● EXERCISE OBJECTIVE: Rewrite the entries below, swapping every "width and height" for "size" and leaving everything else unchanged.

(DATA TO USE)

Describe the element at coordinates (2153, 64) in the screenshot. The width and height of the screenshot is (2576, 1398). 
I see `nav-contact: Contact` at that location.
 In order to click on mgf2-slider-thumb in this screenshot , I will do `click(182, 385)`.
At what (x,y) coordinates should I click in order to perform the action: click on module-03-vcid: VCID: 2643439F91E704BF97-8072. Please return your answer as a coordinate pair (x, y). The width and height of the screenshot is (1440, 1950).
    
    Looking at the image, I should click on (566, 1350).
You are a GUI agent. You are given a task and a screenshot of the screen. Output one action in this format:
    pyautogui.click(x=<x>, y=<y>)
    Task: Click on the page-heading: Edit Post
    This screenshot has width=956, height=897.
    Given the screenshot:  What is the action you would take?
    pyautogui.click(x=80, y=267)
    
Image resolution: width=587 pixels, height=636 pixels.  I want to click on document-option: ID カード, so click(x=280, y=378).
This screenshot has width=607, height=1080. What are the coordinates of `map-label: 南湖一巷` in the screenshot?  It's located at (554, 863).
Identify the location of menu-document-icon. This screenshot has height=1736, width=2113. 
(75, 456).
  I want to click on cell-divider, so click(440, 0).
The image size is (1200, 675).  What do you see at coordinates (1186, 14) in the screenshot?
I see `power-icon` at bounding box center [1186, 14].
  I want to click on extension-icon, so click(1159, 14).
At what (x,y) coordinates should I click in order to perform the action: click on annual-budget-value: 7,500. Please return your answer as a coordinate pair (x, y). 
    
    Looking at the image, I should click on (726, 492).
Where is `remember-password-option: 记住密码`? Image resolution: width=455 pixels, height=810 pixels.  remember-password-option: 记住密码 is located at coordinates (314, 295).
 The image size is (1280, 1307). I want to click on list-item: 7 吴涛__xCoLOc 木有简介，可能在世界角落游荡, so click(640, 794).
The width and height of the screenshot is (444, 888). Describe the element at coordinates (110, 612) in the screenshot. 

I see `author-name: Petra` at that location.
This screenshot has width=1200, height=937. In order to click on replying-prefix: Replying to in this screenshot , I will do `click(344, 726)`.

(End DATA TO USE)

● FINAL ANSWER:
Describe the element at coordinates (2153, 64) in the screenshot. The size of the screenshot is (2576, 1398). 
I see `nav-contact: Contact` at that location.
 In order to click on mgf2-slider-thumb in this screenshot , I will do `click(182, 385)`.
At what (x,y) coordinates should I click in order to perform the action: click on module-03-vcid: VCID: 2643439F91E704BF97-8072. Please return your answer as a coordinate pair (x, y). The size of the screenshot is (1440, 1950).
    
    Looking at the image, I should click on (566, 1350).
You are a GUI agent. You are given a task and a screenshot of the screen. Output one action in this format:
    pyautogui.click(x=<x>, y=<y>)
    Task: Click on the page-heading: Edit Post
    This screenshot has width=956, height=897.
    Given the screenshot:  What is the action you would take?
    pyautogui.click(x=80, y=267)
    
Image resolution: width=587 pixels, height=636 pixels.  I want to click on document-option: ID カード, so click(x=280, y=378).
This screenshot has width=607, height=1080. What are the coordinates of `map-label: 南湖一巷` in the screenshot?  It's located at (554, 863).
Identify the location of menu-document-icon. This screenshot has height=1736, width=2113. 
(75, 456).
  I want to click on cell-divider, so click(440, 0).
The image size is (1200, 675).  What do you see at coordinates (1186, 14) in the screenshot?
I see `power-icon` at bounding box center [1186, 14].
  I want to click on extension-icon, so click(1159, 14).
At what (x,y) coordinates should I click in order to perform the action: click on annual-budget-value: 7,500. Please return your answer as a coordinate pair (x, y). 
    
    Looking at the image, I should click on (726, 492).
Where is `remember-password-option: 记住密码`? Image resolution: width=455 pixels, height=810 pixels.  remember-password-option: 记住密码 is located at coordinates (314, 295).
 The image size is (1280, 1307). I want to click on list-item: 7 吴涛__xCoLOc 木有简介，可能在世界角落游荡, so click(640, 794).
The size of the screenshot is (444, 888). Describe the element at coordinates (110, 612) in the screenshot. 

I see `author-name: Petra` at that location.
This screenshot has width=1200, height=937. In order to click on replying-prefix: Replying to in this screenshot , I will do `click(344, 726)`.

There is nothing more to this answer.